Kansas Secretary of State
- In office January 12, 1885 – January 14, 1889
- Preceded by: James Smith
- Succeeded by: William Higgins

Kansas House of Representatives
- In office 1883–1884

Kansas House of Representatives
- In office 1872–1876

Mayor of Wichita, Kansas
- In office 1871–1872
- Preceded by: None
- Succeeded by: James G. Hope

Personal details
- Born: March 7, 1836 Lorain County, Ohio
- Died: March 31, 1908 (aged 72) Buchanan County, Missouri
- Party: Republican

= Edwin Bird Allen =

American politician

Edwin Bird Allen (March 7, 1836 - March 31, 1908) was an American politician who served as the Secretary of State of Kansas (1885–1889), as a representative in the Kansas House of Representatives (1883–1884 and 1872–1876), and as the first mayor of Wichita (1871–1872).

==Biography==
Allen was born on March 7, 1836, in Lorain County, Ohio.

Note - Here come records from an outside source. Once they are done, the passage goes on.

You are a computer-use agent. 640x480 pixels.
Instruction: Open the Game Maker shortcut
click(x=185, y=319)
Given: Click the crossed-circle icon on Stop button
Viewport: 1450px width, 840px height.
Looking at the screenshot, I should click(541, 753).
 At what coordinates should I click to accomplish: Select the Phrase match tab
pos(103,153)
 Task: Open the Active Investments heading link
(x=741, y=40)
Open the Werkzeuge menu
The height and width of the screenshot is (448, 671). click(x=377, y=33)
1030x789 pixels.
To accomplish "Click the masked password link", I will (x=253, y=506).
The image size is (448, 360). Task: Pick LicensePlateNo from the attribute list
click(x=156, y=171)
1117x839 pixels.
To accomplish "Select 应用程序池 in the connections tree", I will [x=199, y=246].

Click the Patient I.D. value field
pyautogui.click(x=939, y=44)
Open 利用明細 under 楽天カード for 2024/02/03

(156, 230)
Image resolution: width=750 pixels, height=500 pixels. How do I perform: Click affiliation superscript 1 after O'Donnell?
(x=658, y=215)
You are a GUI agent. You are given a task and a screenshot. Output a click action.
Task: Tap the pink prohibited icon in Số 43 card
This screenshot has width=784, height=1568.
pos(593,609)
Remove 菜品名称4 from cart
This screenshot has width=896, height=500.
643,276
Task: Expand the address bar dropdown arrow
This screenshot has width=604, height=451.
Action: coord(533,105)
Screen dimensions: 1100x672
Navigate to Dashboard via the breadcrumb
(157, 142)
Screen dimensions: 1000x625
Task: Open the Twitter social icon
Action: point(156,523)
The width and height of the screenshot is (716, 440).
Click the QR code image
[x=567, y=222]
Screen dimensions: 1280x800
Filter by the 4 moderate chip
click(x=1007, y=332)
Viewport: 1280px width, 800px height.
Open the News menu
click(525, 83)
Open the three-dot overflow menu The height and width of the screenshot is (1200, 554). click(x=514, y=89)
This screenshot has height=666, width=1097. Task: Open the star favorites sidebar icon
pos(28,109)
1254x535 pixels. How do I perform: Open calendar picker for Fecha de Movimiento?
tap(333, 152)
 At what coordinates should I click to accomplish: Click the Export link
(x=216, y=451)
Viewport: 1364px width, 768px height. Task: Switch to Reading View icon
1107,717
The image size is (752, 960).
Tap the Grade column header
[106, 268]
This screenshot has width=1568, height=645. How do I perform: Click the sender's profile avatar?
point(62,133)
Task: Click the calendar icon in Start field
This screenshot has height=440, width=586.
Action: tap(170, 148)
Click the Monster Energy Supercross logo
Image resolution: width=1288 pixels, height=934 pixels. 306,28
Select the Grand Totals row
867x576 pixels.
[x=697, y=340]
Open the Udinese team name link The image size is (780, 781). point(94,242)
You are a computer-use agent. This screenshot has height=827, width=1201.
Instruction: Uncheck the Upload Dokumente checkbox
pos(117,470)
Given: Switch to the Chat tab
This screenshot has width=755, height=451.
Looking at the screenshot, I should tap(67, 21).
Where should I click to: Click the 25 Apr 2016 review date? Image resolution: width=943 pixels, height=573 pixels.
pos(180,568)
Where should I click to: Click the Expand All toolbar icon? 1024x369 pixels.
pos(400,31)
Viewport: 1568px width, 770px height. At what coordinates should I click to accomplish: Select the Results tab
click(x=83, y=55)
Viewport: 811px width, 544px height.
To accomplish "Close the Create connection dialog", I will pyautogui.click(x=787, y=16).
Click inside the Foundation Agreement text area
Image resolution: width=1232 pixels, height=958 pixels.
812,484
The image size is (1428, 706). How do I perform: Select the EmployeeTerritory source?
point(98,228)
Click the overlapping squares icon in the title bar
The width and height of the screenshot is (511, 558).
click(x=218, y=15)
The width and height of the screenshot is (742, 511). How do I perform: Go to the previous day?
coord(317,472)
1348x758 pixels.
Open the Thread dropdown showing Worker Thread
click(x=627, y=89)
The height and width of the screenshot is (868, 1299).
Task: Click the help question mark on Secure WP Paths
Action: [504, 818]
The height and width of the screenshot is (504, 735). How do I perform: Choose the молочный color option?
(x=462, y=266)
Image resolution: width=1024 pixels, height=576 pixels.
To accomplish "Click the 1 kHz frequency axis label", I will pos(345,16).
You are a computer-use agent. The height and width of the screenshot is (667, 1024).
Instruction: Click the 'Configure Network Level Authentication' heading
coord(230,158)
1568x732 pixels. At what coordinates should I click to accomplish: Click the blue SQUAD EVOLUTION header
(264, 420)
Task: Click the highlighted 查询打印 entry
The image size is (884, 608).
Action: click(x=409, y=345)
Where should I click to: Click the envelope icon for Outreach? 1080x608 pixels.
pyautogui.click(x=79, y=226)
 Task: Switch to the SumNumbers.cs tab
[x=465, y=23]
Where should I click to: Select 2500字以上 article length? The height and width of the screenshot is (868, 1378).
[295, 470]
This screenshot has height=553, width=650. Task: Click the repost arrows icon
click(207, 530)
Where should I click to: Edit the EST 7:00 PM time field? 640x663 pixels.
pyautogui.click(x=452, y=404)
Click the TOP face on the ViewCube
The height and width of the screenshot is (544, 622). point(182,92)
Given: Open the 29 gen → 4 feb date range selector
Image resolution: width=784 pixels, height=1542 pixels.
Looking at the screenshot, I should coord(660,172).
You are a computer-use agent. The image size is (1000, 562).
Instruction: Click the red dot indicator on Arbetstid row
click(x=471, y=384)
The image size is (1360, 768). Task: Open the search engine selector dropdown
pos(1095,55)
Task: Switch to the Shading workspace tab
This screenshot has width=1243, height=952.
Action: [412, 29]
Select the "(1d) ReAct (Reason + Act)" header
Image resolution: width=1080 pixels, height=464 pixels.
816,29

He moved to Kansas in 1865. He trained as a physician and served a coroner from 1870 to 1871. He was one of 124 signers of the petition to incorporate Wichita. He served as the first Mayor of Wichita (1871–1872) and twice in the Kansas House of Representatives (1872–1876 and 1883–1884). He served as the Secretary of State of Kansas (1885–1889).

==Personal life==
Allen died on March 31, 1908, in Buchanan County, Missouri. On May 25, 1857, he married Eliza Sewell; he later married Mary J. Garrison. He was the elder brother of Wichita mayor Joseph P. Allen who served as mayor from 1887 to 1888.